--- RECORDS SUPPLIED ---

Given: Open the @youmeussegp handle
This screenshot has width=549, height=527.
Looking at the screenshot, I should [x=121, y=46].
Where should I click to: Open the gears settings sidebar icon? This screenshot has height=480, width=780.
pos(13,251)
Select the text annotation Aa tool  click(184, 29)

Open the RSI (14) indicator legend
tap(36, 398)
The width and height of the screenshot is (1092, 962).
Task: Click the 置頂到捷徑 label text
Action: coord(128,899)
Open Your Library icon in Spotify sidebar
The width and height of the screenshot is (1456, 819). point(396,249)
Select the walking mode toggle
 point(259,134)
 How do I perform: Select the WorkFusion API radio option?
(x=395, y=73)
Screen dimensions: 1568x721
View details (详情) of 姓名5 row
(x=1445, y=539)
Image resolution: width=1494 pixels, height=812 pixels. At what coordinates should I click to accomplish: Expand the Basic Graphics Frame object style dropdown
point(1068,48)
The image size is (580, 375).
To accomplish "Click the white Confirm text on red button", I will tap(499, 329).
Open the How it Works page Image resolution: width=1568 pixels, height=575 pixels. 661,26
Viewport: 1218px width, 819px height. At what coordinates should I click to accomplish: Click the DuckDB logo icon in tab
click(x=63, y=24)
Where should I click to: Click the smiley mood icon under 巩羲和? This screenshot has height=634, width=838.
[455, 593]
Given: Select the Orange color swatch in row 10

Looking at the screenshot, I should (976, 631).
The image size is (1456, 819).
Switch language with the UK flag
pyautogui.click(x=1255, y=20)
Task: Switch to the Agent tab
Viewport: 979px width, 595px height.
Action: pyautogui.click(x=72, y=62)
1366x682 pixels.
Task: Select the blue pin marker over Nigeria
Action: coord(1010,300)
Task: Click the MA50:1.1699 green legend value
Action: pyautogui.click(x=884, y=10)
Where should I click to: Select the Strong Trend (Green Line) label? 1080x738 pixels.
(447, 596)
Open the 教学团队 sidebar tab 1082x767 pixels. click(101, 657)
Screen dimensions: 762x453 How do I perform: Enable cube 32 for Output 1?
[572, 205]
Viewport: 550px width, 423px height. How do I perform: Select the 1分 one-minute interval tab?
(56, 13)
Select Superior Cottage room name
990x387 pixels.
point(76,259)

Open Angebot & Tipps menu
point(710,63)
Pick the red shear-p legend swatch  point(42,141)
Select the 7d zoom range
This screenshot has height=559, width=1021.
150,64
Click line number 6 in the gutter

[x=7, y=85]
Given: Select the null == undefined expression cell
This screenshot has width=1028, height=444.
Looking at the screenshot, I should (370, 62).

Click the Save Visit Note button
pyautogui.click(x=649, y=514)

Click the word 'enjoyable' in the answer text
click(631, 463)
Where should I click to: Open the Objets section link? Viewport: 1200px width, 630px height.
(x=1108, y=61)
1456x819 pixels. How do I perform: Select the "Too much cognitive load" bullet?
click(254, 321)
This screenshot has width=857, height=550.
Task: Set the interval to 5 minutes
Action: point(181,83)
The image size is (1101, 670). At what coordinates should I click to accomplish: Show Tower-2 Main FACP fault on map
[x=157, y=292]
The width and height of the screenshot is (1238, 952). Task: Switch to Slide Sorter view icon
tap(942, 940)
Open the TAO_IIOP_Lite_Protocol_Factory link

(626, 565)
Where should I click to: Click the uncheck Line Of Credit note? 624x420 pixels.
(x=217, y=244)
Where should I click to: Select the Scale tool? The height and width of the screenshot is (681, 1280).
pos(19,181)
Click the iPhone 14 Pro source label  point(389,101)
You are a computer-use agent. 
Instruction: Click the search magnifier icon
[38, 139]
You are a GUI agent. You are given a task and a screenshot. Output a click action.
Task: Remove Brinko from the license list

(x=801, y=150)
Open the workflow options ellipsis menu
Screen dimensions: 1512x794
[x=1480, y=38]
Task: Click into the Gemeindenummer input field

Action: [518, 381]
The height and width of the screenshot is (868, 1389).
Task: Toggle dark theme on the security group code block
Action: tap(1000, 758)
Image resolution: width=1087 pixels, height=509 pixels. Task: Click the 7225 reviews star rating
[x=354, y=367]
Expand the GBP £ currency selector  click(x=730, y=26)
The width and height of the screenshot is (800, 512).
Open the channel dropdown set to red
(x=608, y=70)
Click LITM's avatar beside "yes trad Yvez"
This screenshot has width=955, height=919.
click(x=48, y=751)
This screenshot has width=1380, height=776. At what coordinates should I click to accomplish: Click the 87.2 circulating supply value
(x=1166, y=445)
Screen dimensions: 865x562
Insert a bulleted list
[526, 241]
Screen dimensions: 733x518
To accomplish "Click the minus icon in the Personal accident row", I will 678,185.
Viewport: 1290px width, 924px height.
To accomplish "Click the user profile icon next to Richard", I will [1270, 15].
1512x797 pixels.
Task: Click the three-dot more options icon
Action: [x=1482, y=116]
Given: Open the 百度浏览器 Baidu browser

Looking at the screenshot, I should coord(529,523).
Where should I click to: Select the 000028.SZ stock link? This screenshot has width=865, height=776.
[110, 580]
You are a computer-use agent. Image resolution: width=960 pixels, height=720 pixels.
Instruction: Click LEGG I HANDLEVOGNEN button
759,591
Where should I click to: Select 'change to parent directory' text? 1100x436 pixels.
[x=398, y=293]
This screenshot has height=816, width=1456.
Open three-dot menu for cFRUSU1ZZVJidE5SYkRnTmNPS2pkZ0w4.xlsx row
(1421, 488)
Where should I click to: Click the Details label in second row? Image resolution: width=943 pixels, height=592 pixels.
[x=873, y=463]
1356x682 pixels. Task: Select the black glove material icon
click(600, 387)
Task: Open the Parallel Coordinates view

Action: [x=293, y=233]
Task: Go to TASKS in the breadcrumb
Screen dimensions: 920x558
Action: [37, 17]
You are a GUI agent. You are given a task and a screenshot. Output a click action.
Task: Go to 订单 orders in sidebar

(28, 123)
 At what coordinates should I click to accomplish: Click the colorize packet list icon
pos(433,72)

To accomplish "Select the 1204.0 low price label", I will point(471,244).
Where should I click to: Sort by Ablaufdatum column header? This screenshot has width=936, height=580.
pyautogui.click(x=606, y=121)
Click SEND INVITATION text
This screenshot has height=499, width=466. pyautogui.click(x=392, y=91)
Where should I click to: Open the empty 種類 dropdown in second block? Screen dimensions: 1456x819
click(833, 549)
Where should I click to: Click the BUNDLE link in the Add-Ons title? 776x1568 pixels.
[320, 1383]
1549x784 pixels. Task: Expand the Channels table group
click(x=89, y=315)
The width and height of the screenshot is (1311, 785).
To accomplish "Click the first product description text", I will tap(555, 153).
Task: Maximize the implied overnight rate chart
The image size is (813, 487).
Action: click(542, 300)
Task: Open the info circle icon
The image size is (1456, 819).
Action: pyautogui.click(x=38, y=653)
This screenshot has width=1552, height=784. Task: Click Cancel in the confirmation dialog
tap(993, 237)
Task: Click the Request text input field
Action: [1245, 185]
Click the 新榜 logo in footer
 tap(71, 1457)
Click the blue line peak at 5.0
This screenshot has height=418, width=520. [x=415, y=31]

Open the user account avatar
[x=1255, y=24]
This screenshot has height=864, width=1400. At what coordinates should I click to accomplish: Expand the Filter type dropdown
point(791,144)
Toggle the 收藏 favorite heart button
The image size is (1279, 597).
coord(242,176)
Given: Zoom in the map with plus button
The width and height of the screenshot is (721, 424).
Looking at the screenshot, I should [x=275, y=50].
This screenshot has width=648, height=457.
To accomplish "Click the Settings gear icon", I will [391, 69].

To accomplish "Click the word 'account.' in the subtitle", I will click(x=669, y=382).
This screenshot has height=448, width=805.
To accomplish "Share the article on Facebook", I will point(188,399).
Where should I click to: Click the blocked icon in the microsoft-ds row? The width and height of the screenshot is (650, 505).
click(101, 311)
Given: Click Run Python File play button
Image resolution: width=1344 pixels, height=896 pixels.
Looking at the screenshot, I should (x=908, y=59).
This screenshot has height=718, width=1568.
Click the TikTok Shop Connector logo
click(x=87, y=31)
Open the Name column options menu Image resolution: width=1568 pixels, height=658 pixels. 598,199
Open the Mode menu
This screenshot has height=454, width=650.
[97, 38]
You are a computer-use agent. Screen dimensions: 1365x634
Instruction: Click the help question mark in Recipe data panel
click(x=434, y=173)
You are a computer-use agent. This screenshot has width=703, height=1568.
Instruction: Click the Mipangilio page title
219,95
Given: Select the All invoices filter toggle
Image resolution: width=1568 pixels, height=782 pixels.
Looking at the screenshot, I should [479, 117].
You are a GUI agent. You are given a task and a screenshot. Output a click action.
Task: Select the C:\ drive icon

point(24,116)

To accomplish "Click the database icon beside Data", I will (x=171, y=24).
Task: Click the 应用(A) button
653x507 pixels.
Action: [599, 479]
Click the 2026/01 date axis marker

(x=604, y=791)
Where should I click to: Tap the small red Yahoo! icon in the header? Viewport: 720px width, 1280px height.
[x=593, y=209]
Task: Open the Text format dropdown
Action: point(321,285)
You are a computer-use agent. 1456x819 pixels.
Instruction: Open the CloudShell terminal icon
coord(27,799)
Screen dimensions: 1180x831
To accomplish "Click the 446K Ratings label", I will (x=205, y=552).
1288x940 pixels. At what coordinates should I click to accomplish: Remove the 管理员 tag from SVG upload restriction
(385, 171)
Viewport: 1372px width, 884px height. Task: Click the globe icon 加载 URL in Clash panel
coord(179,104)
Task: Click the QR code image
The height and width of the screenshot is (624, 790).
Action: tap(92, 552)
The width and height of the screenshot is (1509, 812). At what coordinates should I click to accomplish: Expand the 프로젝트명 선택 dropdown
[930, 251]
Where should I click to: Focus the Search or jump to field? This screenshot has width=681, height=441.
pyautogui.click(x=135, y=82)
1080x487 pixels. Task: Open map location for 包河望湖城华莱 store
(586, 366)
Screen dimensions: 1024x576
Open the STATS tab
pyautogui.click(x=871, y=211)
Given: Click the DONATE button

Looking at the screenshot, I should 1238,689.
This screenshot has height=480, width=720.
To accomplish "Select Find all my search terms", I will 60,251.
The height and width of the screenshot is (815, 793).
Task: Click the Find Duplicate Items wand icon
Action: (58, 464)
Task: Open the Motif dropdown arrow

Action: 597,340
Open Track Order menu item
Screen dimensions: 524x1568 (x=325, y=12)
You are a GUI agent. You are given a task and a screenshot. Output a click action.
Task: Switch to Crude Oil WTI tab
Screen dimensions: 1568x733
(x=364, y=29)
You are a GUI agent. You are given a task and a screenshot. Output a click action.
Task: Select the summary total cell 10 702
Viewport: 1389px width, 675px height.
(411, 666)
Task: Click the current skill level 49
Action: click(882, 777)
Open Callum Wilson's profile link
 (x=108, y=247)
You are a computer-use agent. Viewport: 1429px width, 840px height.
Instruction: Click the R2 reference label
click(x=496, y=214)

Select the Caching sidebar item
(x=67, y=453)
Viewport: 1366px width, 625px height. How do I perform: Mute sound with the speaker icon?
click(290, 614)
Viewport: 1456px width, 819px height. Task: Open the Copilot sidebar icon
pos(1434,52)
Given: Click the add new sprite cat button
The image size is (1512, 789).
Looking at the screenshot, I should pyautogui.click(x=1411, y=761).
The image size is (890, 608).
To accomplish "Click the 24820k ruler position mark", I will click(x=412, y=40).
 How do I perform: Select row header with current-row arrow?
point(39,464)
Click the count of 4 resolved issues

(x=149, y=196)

---

:: WHAT THE TASK ASKS ::
Present the rows from the very beginning through the line containing "(x=395, y=73)" as a numbered list, skipping any blank lines.

:: TASK ANSWER ::
1. Given: Open the @youmeussegp handle
2. This screenshot has width=549, height=527.
3. Looking at the screenshot, I should [x=121, y=46].
4. Where should I click to: Open the gears settings sidebar icon? This screenshot has height=480, width=780.
5. pos(13,251)
6. Select the text annotation Aa tool  click(184, 29)
7. Open the RSI (14) indicator legend
8. tap(36, 398)
9. The width and height of the screenshot is (1092, 962).
10. Task: Click the 置頂到捷徑 label text
11. Action: coord(128,899)
12. Open Your Library icon in Spotify sidebar
13. The width and height of the screenshot is (1456, 819). point(396,249)
14. Select the walking mode toggle
15.  point(259,134)
16.  How do I perform: Select the WorkFusion API radio option?
17. (x=395, y=73)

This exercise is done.